◆ Task brief: When you reach the records below, output every one exactly as written but leave out any pictures.

Collected data entries
#####

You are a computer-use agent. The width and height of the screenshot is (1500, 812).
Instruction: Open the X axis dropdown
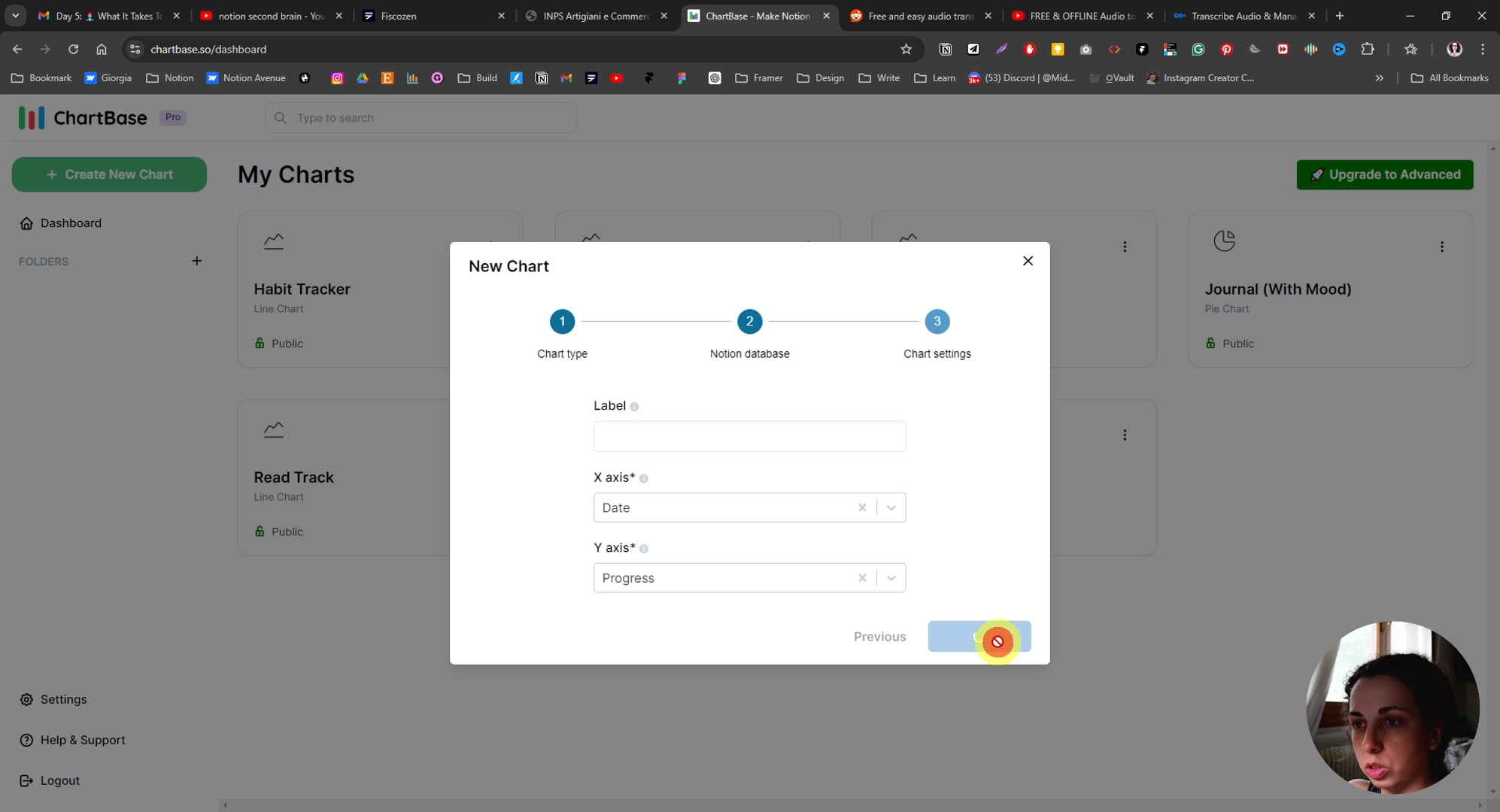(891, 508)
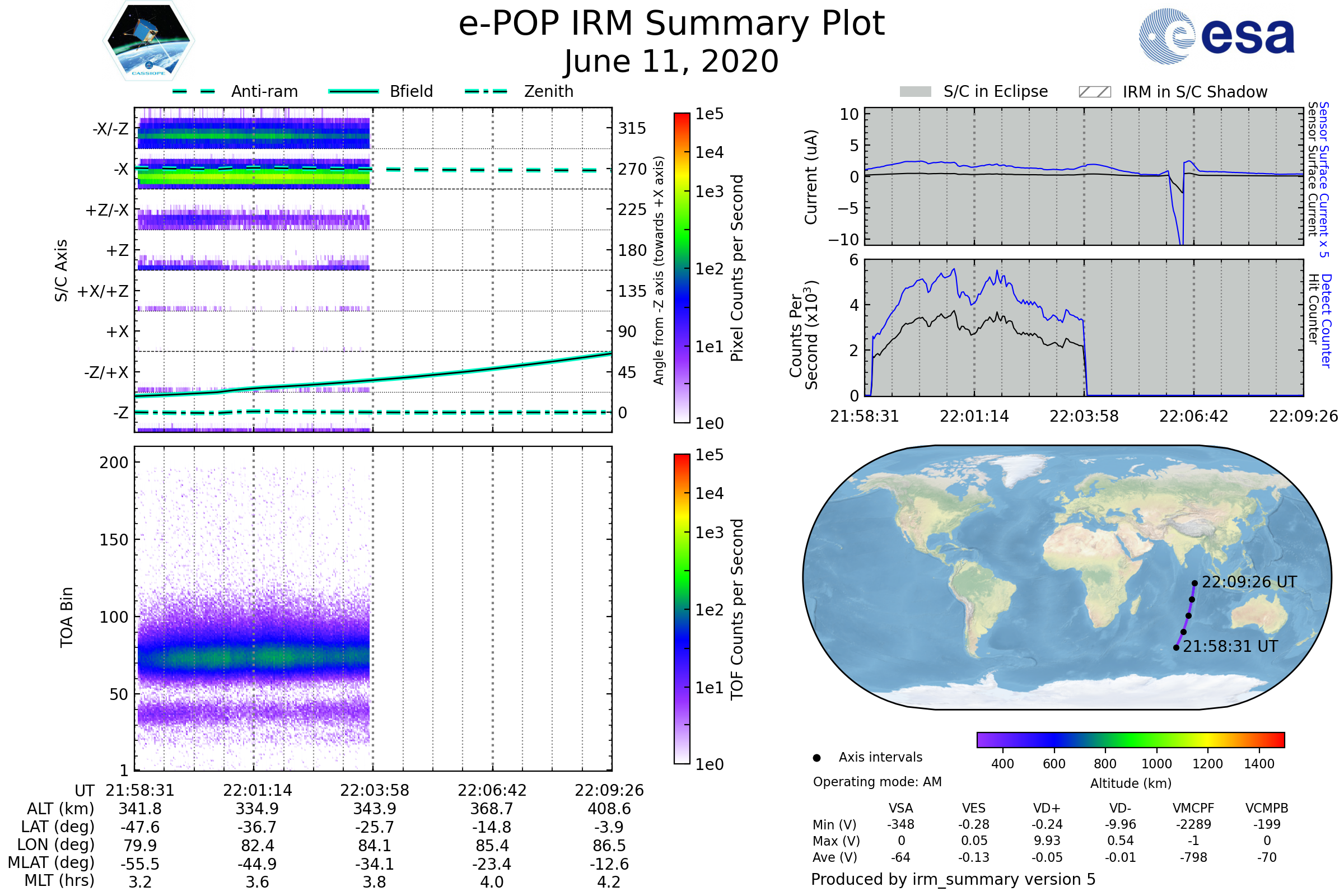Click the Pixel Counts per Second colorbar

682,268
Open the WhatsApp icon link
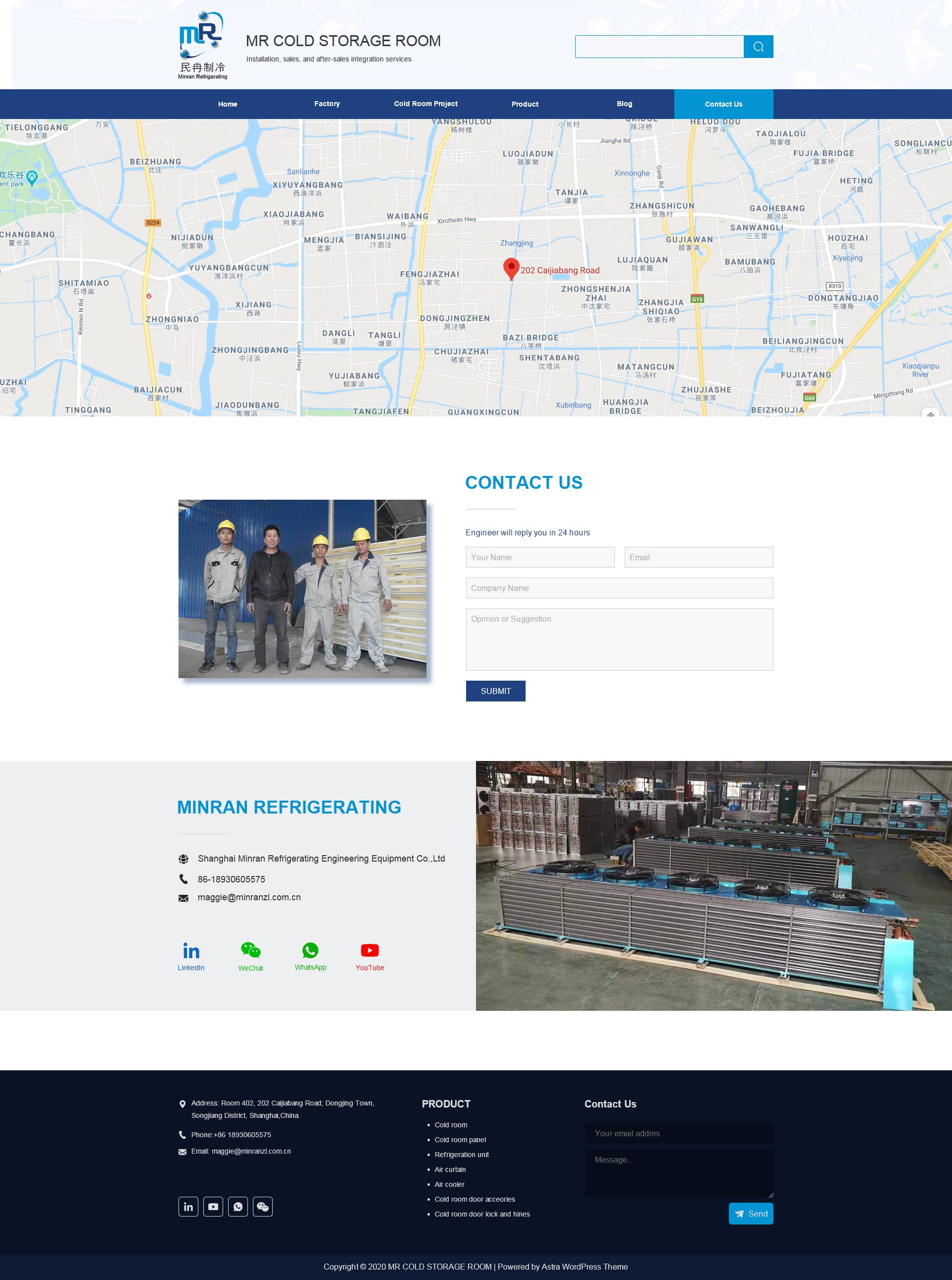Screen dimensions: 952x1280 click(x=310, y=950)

#####

◆ Expected answer:
You are a computer-use agent. The width and height of the screenshot is (1500, 812).
Instruction: Open the X axis dropdown
(891, 508)
Click the Pixel Counts per Second colorbar

682,268
Open the WhatsApp icon link
Screen dimensions: 952x1280 click(x=310, y=950)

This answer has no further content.